RECORDS FOR THE EXERCISE Start Marker

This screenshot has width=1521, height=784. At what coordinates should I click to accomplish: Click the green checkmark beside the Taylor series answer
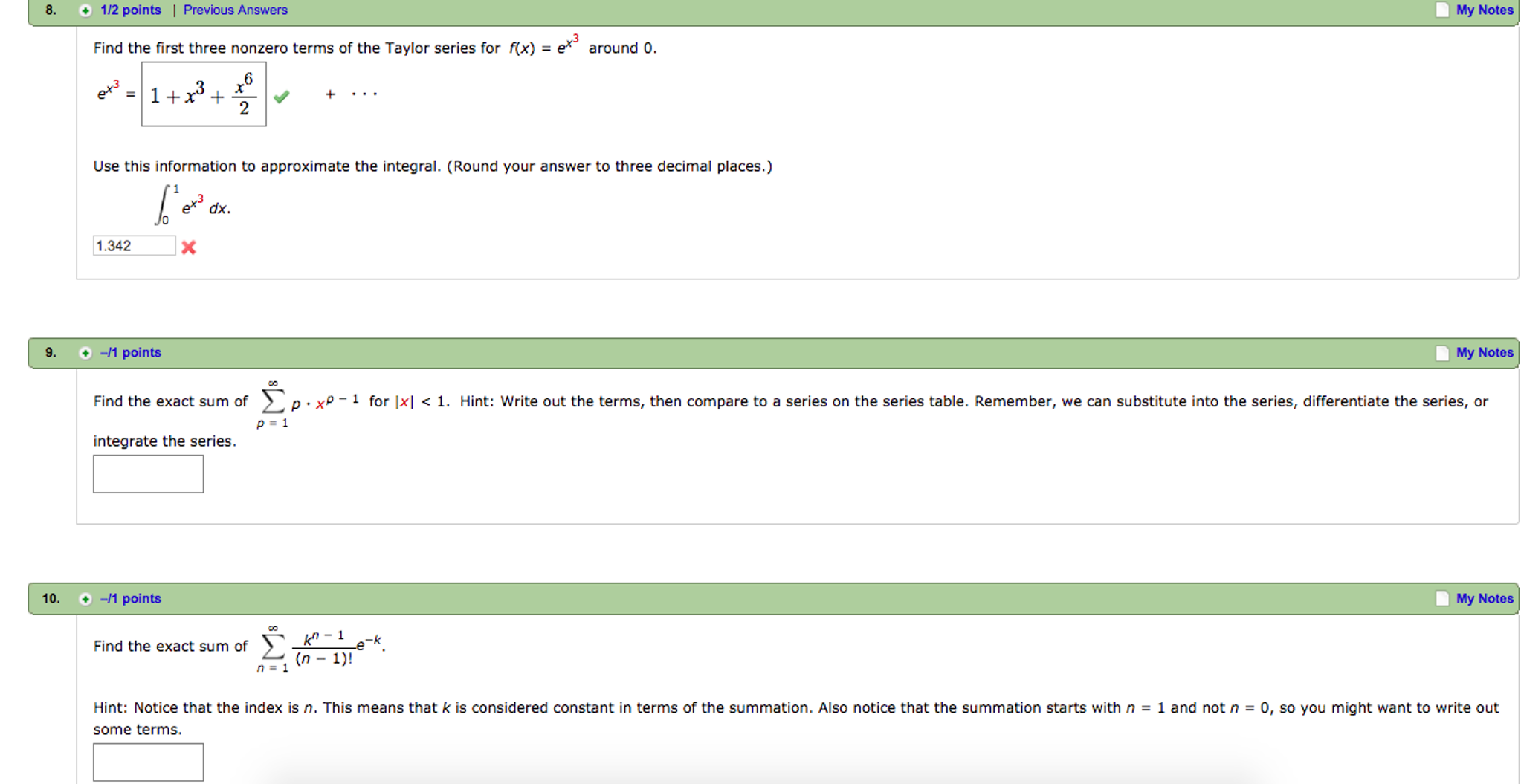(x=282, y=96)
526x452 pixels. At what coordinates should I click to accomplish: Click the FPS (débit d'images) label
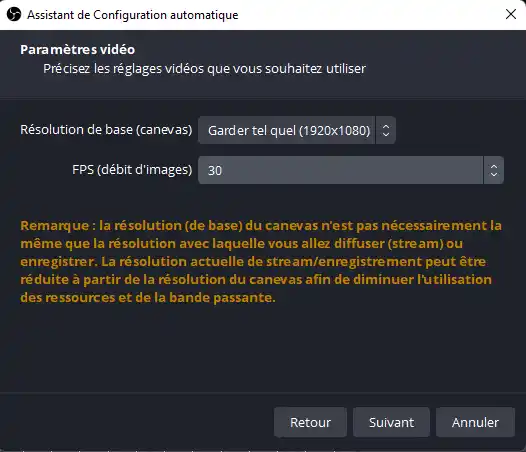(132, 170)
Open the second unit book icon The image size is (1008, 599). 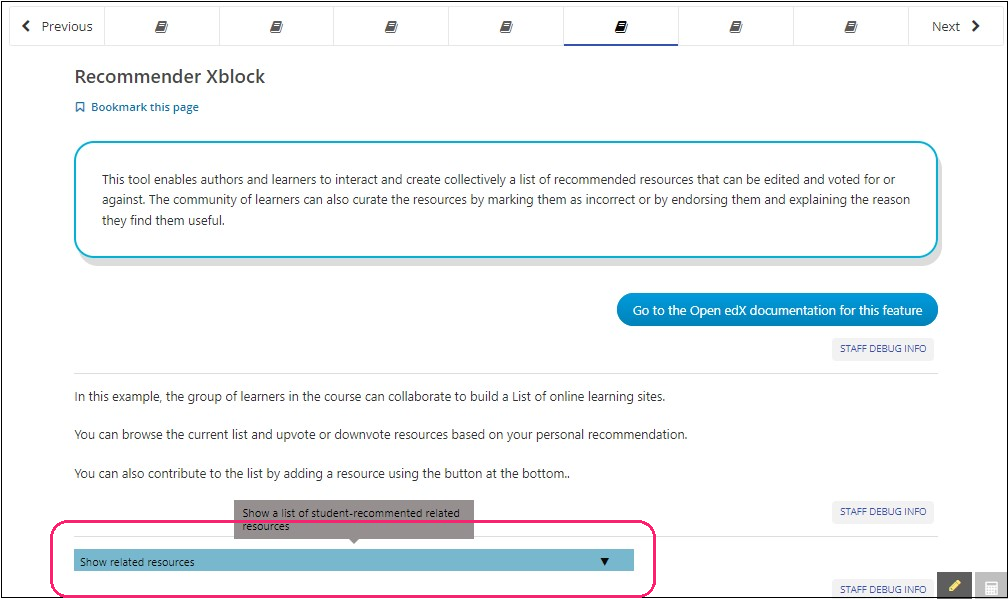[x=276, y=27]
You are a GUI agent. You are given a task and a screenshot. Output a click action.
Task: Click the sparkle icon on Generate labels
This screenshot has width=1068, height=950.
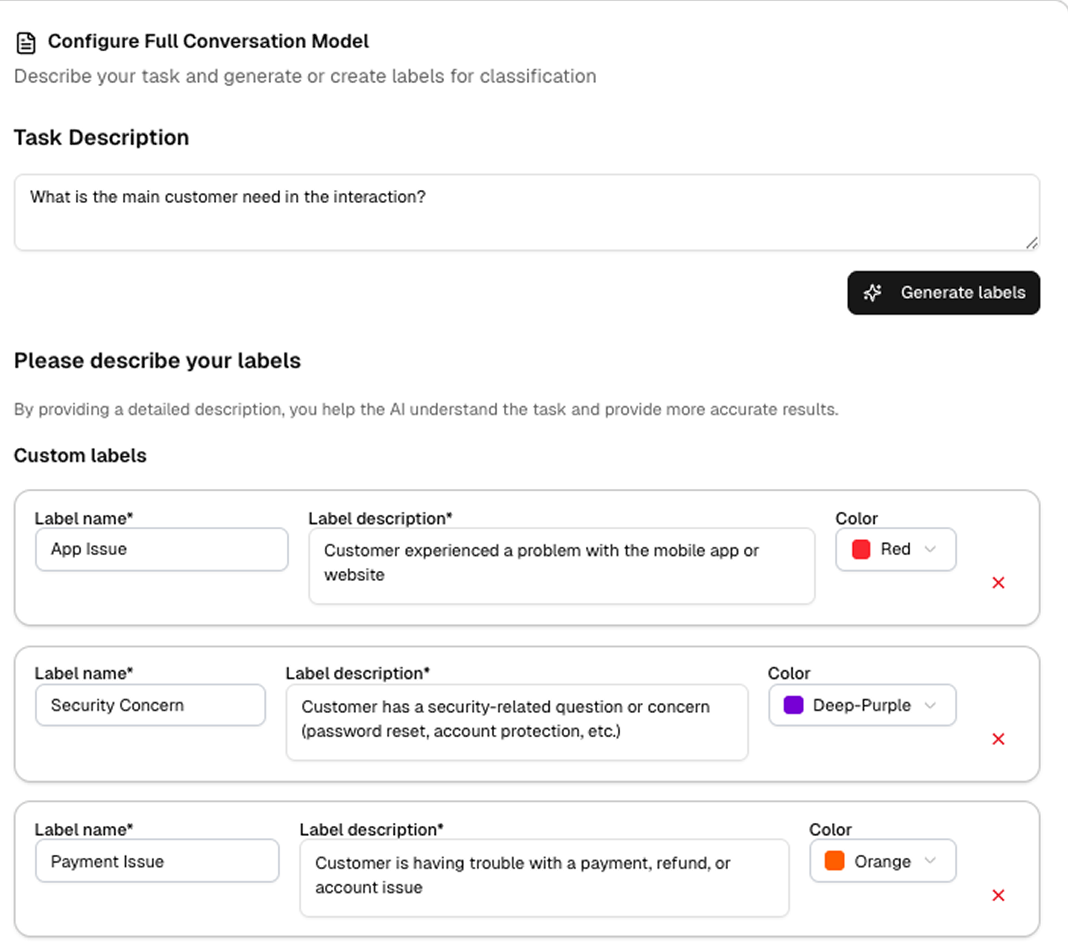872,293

RECORDS FOR THE EXERCISE End Marker

ABOUT THIS EXERCISE: Please retype the entries above word for word, but only from the line containing "You are a GUI" through the last line, and without the pictures.

RESPONSE TO THIS EXERCISE:
You are a GUI agent. You are given a task and a screenshot. Output a click action.
Task: Click the sparkle icon on Generate labels
This screenshot has width=1068, height=950.
872,293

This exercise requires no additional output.